In Nepal, from the very outset, the new republic faced a multitude of challenges from within and outside—some seen, others unseen, few perceived, many real. Nevertheless, the Nepalis were able to withstand many of such threats without realizing that the system could implode from within. And, much to the Nepali peoples’ chagrin, the antagonists are none other than the system’s very custodians. Now, perforce, Nepalis again tend to believe in conspiracy theories that claim the so-called statesmen are traitors.

This historical analogy is undoubtedly not a perfect match. The verisimilitude of Nepal’s political catastrophe is by no means equal to the historical characters and events of the Roman republic, where the two great statesmen, Caesar and Pompey, were larger than the life figures.

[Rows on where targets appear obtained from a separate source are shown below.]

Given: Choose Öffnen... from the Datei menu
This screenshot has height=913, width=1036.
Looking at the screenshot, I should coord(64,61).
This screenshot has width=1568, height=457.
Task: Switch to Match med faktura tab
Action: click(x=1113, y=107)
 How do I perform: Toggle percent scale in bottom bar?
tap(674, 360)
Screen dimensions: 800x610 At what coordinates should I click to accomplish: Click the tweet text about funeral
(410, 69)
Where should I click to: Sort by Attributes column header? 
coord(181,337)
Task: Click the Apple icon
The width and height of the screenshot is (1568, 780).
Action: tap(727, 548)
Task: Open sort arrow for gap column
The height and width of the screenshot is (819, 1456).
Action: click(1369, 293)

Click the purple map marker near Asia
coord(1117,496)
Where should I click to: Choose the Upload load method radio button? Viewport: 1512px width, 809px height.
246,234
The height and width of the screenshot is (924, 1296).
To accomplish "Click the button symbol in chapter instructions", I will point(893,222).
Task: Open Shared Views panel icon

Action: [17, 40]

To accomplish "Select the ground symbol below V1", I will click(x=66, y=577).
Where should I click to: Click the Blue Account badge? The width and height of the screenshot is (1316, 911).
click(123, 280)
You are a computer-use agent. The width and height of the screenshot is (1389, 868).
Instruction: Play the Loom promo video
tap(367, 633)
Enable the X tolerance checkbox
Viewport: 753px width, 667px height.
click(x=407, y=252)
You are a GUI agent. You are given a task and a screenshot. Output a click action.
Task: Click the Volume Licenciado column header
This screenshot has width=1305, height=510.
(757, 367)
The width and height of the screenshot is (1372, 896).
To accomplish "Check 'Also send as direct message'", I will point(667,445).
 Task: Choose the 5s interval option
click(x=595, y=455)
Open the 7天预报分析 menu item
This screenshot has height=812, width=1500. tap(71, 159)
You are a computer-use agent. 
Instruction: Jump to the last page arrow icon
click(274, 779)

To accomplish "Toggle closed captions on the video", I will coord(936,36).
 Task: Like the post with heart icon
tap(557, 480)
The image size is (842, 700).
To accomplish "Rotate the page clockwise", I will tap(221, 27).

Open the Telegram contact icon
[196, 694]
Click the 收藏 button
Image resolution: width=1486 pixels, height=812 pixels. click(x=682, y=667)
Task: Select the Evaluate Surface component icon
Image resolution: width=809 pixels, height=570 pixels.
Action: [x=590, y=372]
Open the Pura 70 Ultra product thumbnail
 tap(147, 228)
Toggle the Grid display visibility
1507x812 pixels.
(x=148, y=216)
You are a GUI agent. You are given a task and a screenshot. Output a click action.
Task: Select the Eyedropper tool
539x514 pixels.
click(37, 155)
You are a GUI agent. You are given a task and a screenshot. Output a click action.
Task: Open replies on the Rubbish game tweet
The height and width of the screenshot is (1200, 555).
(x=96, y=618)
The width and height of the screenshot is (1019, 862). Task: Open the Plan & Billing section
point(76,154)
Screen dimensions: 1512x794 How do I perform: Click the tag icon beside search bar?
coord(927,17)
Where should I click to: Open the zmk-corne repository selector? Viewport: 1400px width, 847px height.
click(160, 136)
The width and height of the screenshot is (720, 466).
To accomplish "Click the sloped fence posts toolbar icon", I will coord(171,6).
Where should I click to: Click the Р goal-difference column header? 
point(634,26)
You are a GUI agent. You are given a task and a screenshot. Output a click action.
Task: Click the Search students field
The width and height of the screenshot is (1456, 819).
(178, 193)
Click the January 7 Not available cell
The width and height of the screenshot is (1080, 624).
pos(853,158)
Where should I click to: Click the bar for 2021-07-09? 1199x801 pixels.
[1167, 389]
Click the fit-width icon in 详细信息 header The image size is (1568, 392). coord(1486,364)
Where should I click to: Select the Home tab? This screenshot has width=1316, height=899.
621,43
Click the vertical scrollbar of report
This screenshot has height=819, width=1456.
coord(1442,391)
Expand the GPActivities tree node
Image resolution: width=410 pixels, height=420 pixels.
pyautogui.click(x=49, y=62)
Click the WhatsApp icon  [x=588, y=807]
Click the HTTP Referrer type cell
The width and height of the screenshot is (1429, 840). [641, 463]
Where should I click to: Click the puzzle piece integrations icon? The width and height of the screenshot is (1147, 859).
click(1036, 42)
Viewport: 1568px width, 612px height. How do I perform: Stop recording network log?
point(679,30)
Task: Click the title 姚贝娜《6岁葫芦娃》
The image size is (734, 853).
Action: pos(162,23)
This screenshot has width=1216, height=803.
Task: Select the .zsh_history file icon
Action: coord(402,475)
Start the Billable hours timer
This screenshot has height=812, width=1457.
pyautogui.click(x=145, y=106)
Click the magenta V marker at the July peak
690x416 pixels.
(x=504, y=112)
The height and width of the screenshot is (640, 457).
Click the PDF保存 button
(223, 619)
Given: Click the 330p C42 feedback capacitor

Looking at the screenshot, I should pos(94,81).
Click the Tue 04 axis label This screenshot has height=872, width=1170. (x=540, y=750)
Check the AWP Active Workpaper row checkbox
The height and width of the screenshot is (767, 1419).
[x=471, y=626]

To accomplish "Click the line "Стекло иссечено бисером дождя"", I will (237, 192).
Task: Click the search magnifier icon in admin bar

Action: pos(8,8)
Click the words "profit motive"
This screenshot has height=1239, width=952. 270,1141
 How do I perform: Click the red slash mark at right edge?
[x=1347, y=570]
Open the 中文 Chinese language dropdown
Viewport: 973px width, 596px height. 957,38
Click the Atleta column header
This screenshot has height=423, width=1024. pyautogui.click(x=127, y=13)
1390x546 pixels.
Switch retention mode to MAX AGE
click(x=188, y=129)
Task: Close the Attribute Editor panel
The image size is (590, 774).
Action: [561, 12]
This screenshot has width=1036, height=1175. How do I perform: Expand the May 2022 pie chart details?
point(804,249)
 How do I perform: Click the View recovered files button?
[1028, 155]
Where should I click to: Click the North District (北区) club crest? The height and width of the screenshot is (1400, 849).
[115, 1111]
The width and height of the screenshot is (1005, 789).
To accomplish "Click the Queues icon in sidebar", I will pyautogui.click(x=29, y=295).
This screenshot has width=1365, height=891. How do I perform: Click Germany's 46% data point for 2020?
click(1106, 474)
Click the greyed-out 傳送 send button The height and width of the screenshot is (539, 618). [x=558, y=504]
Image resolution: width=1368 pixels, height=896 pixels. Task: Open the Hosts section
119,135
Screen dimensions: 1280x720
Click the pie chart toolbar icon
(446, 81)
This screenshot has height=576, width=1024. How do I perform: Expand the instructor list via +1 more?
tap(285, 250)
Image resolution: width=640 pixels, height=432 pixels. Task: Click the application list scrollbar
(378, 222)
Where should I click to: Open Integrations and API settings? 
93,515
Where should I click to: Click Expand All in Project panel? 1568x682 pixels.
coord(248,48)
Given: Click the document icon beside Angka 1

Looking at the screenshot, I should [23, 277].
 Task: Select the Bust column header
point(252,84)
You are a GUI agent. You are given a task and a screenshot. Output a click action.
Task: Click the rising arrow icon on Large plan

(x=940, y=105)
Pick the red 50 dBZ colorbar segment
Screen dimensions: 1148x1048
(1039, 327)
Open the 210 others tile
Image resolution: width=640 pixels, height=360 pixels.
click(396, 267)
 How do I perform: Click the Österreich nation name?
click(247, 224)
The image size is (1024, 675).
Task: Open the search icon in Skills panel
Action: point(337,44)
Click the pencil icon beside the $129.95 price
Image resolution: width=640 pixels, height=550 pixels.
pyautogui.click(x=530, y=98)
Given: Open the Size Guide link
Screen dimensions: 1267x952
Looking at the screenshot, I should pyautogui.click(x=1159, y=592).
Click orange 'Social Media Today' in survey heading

However, the two scenarios can be compared to the extent where two politically ambitious personalities act against each other at the cost of the entire population and their country and jeopardize the republic. As political scientists and historians Richard E Neustadt and Ernest R May explain in their book Thinking in Time the use of historical experience will enable us in “deciding what to do today about the prospect for tomorrow.”

This analogy might find some clue about the prospect for tomorrow.

Regarding the fate of the first parliament, which was established after the fully operationalized new Constitution of Nepal, the ball is now in the court of the Supreme Court. The role of the Chief Justice is critical in upholding the hope of the Nepali people. His verdict, along with that of other judges of the constitutional court, either for or against the reinstatement of parliament, will have a far-reaching impact on Nepali political history.

The forthcoming crucial decision will not only brand someone a bad guy or a good guy but also indicate whether the current political crisis is just a one-act play or a full drama of Shakespearean tragedy.

The time will tell who crossed the Rubicon in Nepali politics and whether the republic will survive.